Les Ukrainiens auraient de meilleures chances d'attaquer d'autres cibles russes sur le continent, dans l'est de l'Ukraine, où les troupes russes sont plus exposées, selon des experts et un responsable américain.

Si l'Ukraine progressait davantage contre les forces russes dans l'est et le sud de l'Ukraine, elle pourrait être mieux placée pour attaquer éventuellement la Crimée, selon des experts et un responsable américain.

Attaques non revendiquées

Certains responsables de l'administration Biden s'inquiètent déjà de la poursuite des attaques ukrainiennes à l'intérieur de la Russie, qui pourraient provoquer une réponse plus forte de Poutine et étendre le conflit aux voisins de l'Ukraine.

Une série d'attaques non revendiquées ont visé les forces russes en Crimée depuis juillet, notamment une attaque de drone qui a touché la flotte russe de la mer Noire à Sébastopol et des explosions dans un dépôt de munitions russe présumé. En octobre, l'Ukraine a indirectement revendiqué l'endommagement du pont de Kertch, dans l'est de la Crimée, qui la relie à la Russie continentale.

Si les responsables de l'administration pensent que les Ukrainiens ont effectué les trois récentes frappes de drones contre des bases russes, ils ne pensent pas qu'elles aient été réalisées avec des drones fournis par les États-Unis.

La Maison Blanche a été surprise par ces frappes, ont déclaré deux responsables américains et un responsable de la défense américaine, créant un moment de contrariété avec le gouvernement de Kiev, comme cela s'est produit après l'attaque du pont de Kerch et le meurtre de la fille d'un proche allié de Poutine. Mais d'autres responsables ont déclaré que cette contrariété existe depuis l'invasion et que, dans certains cas, elle permet aux États-Unis de nier de manière plausible l'existence d'un incident.
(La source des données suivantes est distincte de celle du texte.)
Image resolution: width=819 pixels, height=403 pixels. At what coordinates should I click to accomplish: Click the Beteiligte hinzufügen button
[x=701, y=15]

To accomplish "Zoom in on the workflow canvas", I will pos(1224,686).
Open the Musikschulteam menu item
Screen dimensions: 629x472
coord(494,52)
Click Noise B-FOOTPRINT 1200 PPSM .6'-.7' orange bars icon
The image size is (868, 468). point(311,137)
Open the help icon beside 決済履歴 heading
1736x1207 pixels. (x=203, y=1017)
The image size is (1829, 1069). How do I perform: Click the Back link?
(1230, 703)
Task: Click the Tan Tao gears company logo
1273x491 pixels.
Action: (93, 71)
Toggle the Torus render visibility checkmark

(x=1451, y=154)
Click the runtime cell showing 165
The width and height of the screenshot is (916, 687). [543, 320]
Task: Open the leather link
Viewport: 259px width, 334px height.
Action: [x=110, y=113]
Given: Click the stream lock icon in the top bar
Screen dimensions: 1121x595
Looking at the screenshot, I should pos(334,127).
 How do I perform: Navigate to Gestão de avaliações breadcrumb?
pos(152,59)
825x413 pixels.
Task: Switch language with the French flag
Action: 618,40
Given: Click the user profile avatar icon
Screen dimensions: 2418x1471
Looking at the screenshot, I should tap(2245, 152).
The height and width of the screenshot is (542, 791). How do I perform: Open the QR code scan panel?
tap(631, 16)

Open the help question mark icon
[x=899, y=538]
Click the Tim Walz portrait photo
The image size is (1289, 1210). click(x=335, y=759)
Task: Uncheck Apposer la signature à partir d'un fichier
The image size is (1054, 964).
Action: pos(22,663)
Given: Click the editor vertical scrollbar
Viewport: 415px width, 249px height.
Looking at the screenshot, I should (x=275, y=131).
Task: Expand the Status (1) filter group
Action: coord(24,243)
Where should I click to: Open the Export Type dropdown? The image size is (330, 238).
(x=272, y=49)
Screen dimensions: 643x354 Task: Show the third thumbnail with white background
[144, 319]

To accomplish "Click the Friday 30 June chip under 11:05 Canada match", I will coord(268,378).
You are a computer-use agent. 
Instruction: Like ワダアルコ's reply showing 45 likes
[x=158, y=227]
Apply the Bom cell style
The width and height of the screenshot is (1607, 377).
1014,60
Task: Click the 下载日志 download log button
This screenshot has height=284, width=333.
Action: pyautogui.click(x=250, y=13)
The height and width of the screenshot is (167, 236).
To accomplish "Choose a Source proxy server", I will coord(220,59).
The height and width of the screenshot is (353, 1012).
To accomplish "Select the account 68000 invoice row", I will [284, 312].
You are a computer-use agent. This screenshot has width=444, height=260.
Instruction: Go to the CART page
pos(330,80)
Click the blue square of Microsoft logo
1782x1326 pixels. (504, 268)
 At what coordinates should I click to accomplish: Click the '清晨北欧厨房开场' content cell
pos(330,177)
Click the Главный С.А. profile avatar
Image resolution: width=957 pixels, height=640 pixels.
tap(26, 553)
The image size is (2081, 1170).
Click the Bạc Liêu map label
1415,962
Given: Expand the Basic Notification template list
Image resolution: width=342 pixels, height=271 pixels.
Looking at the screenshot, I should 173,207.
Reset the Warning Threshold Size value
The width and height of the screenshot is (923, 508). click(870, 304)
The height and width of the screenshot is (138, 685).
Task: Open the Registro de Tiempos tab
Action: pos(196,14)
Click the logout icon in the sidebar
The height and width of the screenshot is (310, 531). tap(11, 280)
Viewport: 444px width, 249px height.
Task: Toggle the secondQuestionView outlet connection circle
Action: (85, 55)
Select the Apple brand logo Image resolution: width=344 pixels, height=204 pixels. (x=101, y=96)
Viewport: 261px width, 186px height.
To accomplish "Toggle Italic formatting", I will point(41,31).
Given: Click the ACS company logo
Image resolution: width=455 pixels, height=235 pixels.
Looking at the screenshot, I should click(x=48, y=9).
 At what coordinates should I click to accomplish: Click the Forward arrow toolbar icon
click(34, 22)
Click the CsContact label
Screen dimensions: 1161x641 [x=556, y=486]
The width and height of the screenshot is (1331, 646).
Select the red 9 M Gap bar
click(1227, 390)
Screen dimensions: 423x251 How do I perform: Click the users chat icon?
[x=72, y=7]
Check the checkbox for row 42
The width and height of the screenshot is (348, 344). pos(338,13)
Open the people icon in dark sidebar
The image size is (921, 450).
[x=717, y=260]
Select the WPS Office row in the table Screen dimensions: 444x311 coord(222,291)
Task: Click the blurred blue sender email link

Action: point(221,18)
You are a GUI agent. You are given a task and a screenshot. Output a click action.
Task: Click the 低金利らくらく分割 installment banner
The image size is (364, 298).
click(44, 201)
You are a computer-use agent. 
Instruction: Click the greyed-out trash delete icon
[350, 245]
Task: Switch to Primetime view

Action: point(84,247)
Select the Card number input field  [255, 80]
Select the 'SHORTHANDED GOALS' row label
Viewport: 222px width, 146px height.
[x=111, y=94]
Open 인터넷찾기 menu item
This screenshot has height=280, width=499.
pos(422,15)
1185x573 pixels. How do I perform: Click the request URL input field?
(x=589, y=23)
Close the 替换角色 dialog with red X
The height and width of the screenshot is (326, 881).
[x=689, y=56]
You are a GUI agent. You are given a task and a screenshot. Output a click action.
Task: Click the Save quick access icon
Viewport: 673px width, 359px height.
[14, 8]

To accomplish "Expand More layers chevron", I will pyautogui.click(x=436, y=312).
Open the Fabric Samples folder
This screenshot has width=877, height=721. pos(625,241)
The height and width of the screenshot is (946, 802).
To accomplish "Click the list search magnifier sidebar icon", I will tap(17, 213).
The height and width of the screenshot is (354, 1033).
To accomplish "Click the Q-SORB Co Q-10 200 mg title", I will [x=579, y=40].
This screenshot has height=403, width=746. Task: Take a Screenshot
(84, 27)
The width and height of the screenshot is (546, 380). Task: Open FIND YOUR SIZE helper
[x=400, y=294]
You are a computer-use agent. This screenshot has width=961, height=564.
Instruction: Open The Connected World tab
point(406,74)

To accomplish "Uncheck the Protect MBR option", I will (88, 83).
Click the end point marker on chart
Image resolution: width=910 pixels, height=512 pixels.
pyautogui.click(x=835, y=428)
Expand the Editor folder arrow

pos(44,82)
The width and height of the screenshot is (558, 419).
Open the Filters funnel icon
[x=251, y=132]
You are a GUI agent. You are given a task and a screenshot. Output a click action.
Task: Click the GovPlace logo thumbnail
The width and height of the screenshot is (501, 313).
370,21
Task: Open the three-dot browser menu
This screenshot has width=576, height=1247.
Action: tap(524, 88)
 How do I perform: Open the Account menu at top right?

Les responsables américains admettent que l'Ukraine a pris une série de mesures d'escalade contre la Russie sans en informer à l'avance les États-Unis ou ses alliés occidentaux.

Un responsable américain a déclaré que l'Ukraine prenait ses propres décisions sur le champ de bataille, mais la Maison Blanche est convaincue que l'Ukraine n'entamerait pas une opération de grande envergure comme la reprise de la Crimée sans en informer les États-Unis à l'avance.

Les attaques à l'intérieur du territoire russe, que le Kremlin a imputées à l'Ukraine, ont également suscité des inquiétudes à Washington et dans les capitales européennes, qui craignent que Kiev ne joue un rôle excessif et ne provoque une nouvelle escalade de la part de la Russie, ce qui compromettrait toute chance de pourparlers de paix, ont déclaré des responsables occidentaux.

Les tensions nucléaires avec la Russie sont montées en flèche en octobre, mais elles se sont considérablement apaisées depuis, ont indiqué les responsables, et les services de renseignement américains ne pensent pas que M. Poutine envisage d'utiliser une arme nucléaire à l'heure actuelle. 

Le secrétaire d'État Antony Blinken, le secrétaire à la défense Lloyd Austin, la directrice du renseignement national Avril Haines et le président des chefs d'état-major interarmées, le général Mark Milley, ont tenu un briefing à huis clos sur l'Ukraine à l'intention des membres de la Chambre des représentants jeudi matin.